OLYMPIA -- House Democrats have not yet released a budget, but early word is that it doesn't call for an increase in a sales tax. More likely, it's a menu of smaller taxes to get to the target in extra revenue.
This comes from a well placed source...Gov. Chris Gregoire.
At a press conference this morning to discuss the prospects of drought (extremely high, because of El Nino) Gregoire said she say the House Democrats long-awaited tax plan over the weekend. She wouldn't steal their thunder by saying what's in it, but she said she likes it better than the Senate Democrats' current proposal.
To be fair, though, she likes the Senate Democrats' spending plan better than the House Democrats, so if the two can just get together, they could pass a budget, she could sign it, the Lege could go home on time...and taxes would go up.
Gregoire said the House plan will have a range of smaller taxes similar to her "menu" approach. Whether it includes the same fresh sheet as her restaurant has -- bottled water, candy and gum, soda, gasoline by way of a jump in the toxics tax -- is unknown yet. But she continued to argue against an increase in the sales tax, which Senate Democrat have in their plan, saying it would hurt the recovery, particularly the construction industry.

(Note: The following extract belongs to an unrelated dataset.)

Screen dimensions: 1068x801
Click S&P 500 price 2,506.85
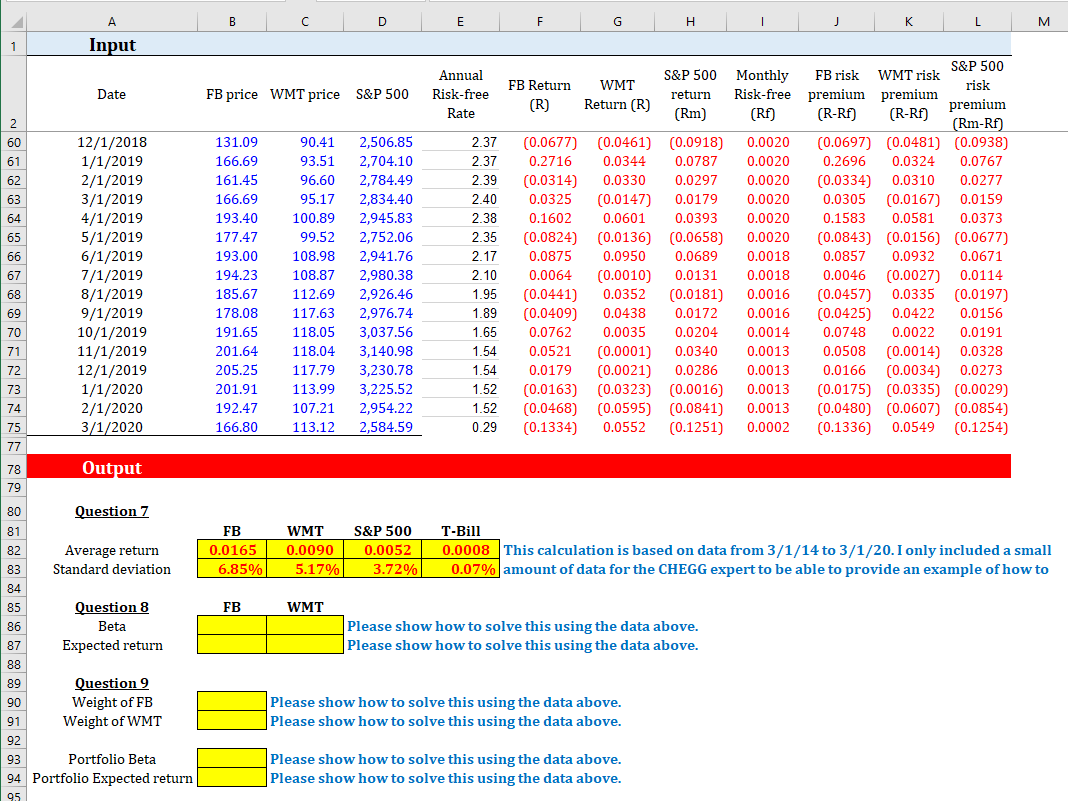tap(384, 143)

And the drought? Go inside the blog for details on that.
Gregoire said the snow pack is low in most parts of the state, (54 percent of normal in the Spokane area, Click here to see a state snowpack map) and while Washington isn't in a drought yet, it could get there quickly with a dry spring and a hot summer, which often comes follow El Nino winters. Which, as anyone who watched the Olympics' skiiing and snow boarding events knows, is what played havoc on the slopes of British Columbia.
One problem for the state is that they have transferred money out of the drought reserve fund for other budget "droughts", so there's not much left. She's recommending the Legislature move $4 million into drought reserves from a separate disaster emergency fund.
And if we have a drought and a disaster this year?
"Then everybody comes back to Olympia and we have a special session," she said.